GARUT — Dinas Pertanian (Dispertan) Kabupaten Garut mengungkapkan bahwa realisasi pabrik pengolahan jagung untuk pakan ternak masih menunggu hasil kajian dari tim survei PT Agrinas. Kepastian ini disampaikan Kepala Dispertan Garut, Ardhy Firdian, di Garut, Jumat.
"Masih nunggu tim survei dari Agrinas. Waktu kesepakatan saat pertemuan terakhir di kantor Agrinas ya seperti itu," kata Ardhy.
Garut bukan sekadar daerah penghasil jagung. Angka produksi tahun 2025 yang mencapai 458.978 ton dari lahan panen seluas 60.230 hektare menjadikannya pemasok terbesar di tingkat provinsi, dengan kontribusi 42 persen. Ironisnya, sebagian besar jagung justru dikirim ke luar daerah untuk diolah, lalu hasil olahannya dibeli kembali oleh peternak Garut dengan harga lebih mahal.

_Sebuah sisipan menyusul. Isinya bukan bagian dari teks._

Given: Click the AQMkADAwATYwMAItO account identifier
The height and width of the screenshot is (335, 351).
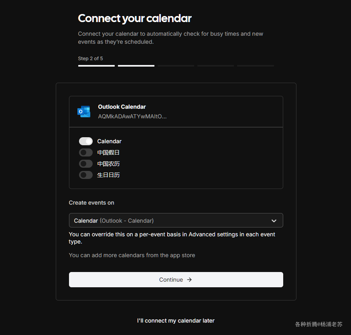Looking at the screenshot, I should pos(132,116).
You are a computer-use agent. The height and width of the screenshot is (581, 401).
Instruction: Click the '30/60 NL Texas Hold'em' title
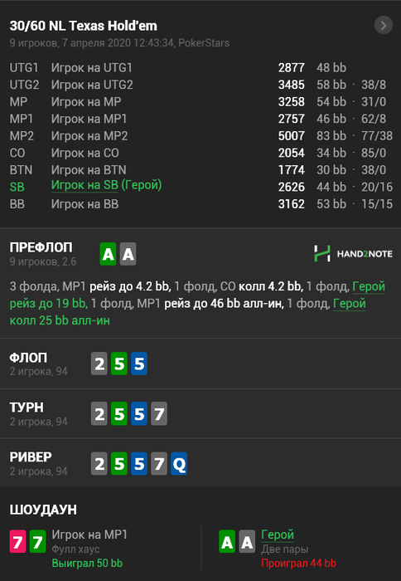[x=83, y=26]
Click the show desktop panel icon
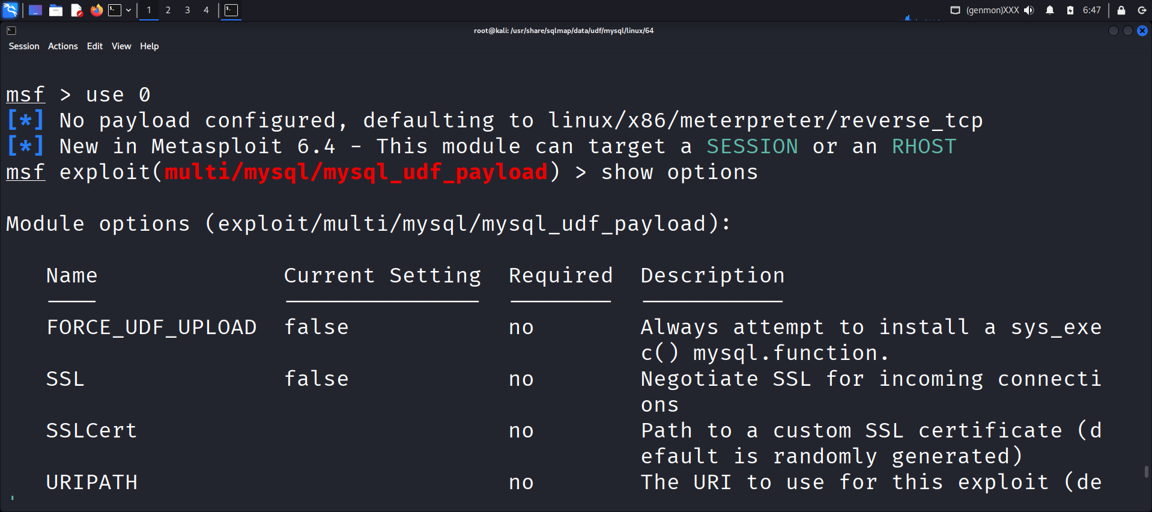1152x512 pixels. click(35, 10)
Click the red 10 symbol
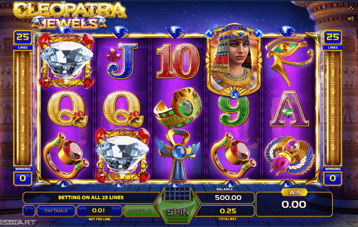 pos(177,61)
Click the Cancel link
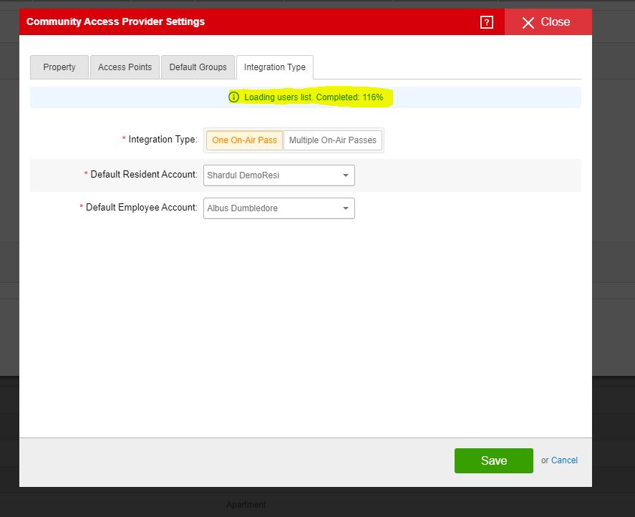The width and height of the screenshot is (635, 517). click(564, 460)
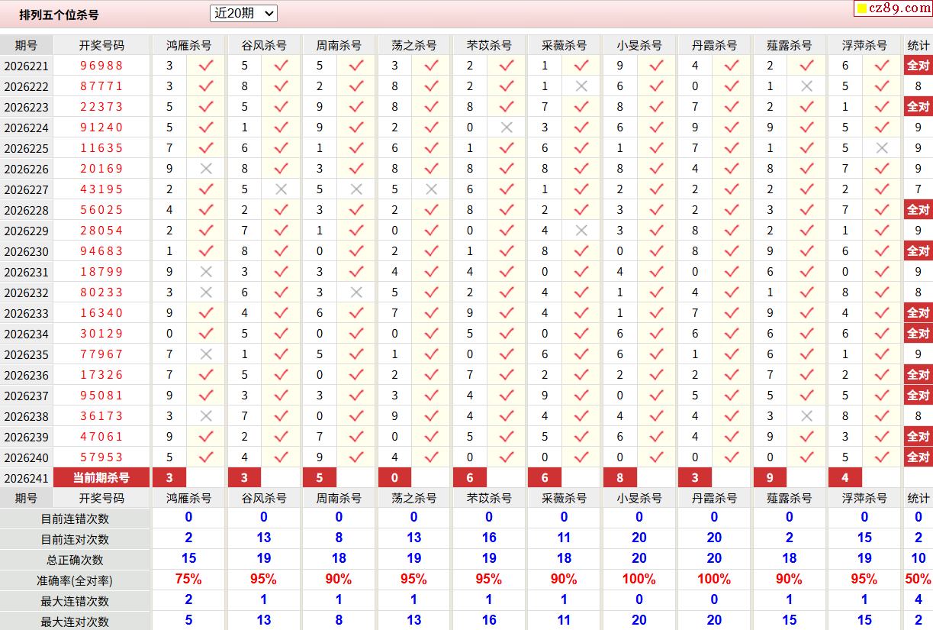
Task: Open the cz89.com link
Action: [x=893, y=8]
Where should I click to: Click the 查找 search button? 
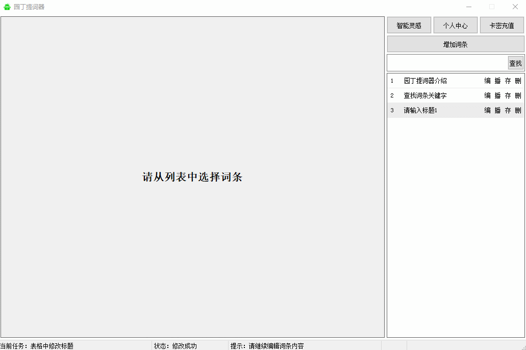click(515, 63)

"Bupati sekarang sedang mendorong hilirisasi jagung, membangun titik-titik pabrik pengolahan jagung terutama jagung untuk bahan pakan ternak," ujar Ardhy.

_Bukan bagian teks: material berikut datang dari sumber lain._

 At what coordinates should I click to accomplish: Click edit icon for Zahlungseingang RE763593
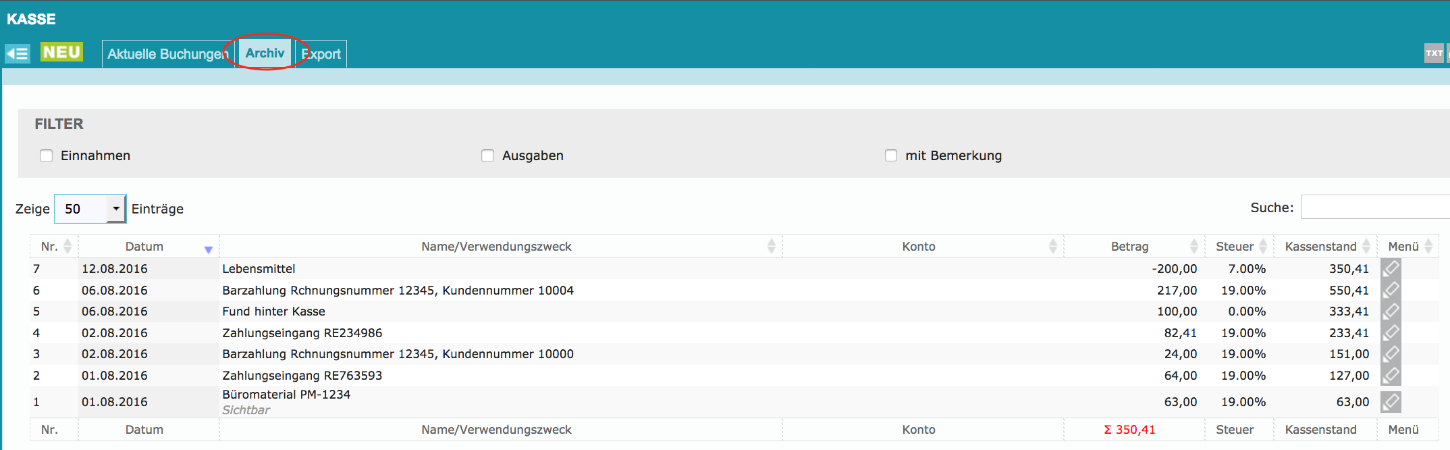click(1391, 376)
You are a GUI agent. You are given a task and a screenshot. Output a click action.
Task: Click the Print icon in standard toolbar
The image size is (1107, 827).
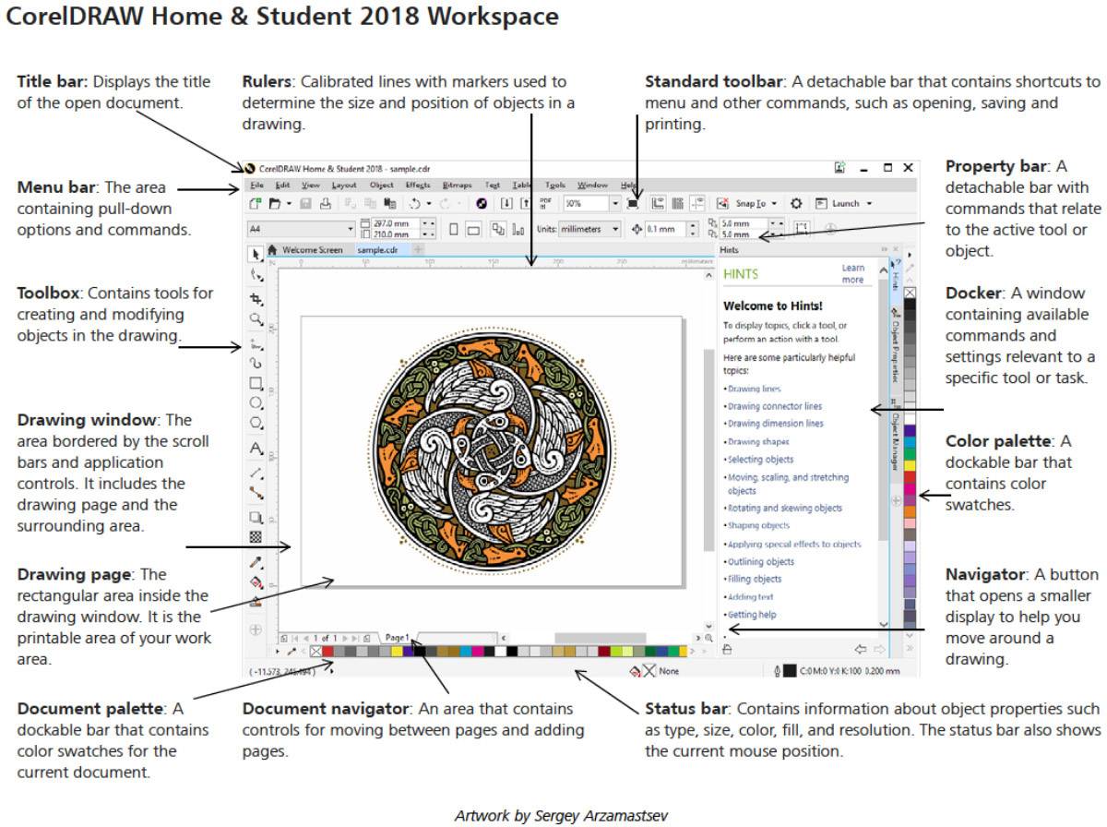tap(326, 203)
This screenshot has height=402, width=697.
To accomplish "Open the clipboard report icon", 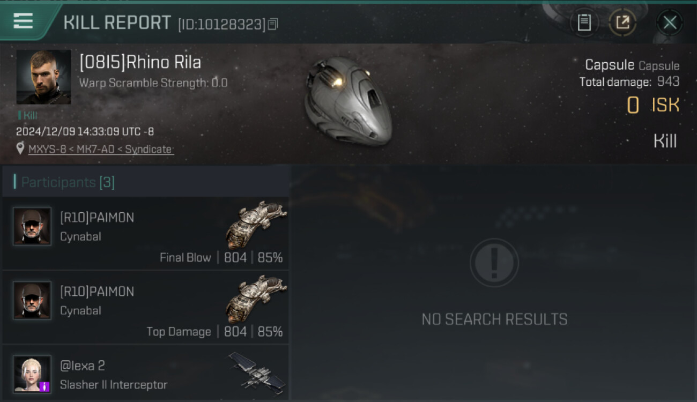I will tap(584, 23).
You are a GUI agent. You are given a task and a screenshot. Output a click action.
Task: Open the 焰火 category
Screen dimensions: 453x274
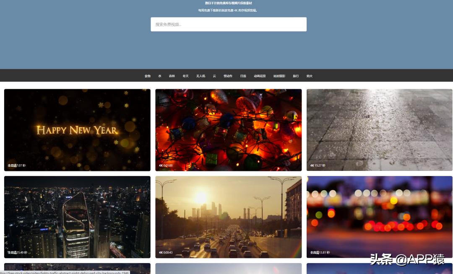310,76
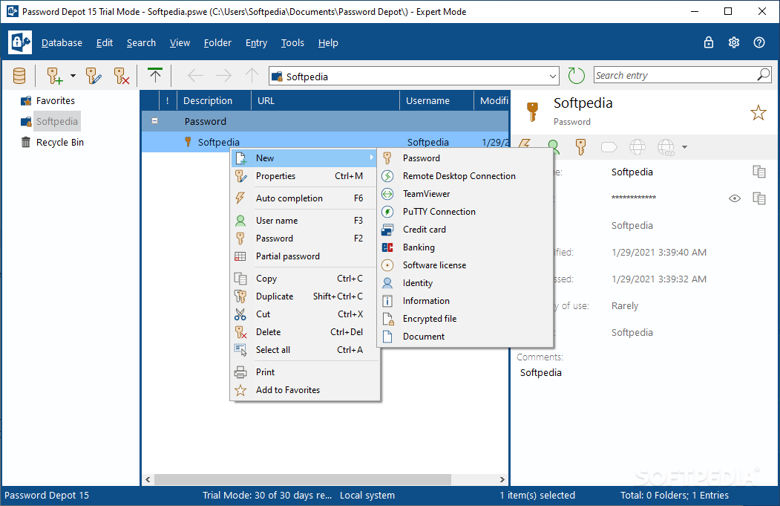Click the green refresh icon
This screenshot has width=780, height=506.
tap(577, 76)
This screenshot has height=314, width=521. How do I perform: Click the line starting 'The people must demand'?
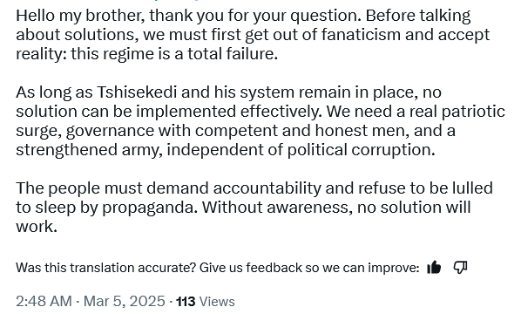tap(254, 188)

Pemerintah daerah telah menyiapkan dua lokasi potensial untuk pembangunan pabrik, yakni di wilayah utara dan selatan Garut. Kedua wilayah ini merupakan sentra tanaman jagung. Harapannya, pabrik tidak hanya dibangun di satu titik, melainkan dua-duanya bisa beroperasi.
"Rencana kemarin itu wilayah utara dan selatan karena memang sentra jagung kita di selatan dan utara, harapannya bisa dua-duanya," kata Ardhy.
Keberadaan pabrik pakan ternak lokal dinilai akan memutus rantai distribusi yang selama ini merugikan petani. Selama ini, jagung Garut diolah di luar daerah, kemudian dijual kembali ke Garut dalam bentuk pakan jadi. Alur ini membuat harga pakan ternak di Garut lebih tinggi dari seharusnya.
Ardhy menambahkan, pembangunan pabrik pengolahan pakan ini diharapkan memberikan keuntungan ganda. Petani jagung mendapat kepastian pasar dengan harga lebih baik, sementara peternak bisa mendapatkan pakan dengan harga lebih terjangkau. "Kami berharap itu bisa terwujud karena keberadaannya akan memberikan dampak ekonomi yang signifikan," pungkasnya.
Sementara menunggu realisasi proyek, produksi jagung Garut terus meningkat. Pada 2024, produksi tercatat 432.252 ton, dan tahun ini naik menjadi 458.978 ton. Angka ini menjadi sinyal kuat bahwa potensi hilirisasi di Garut tidak bisa ditunda lebih lama lagi.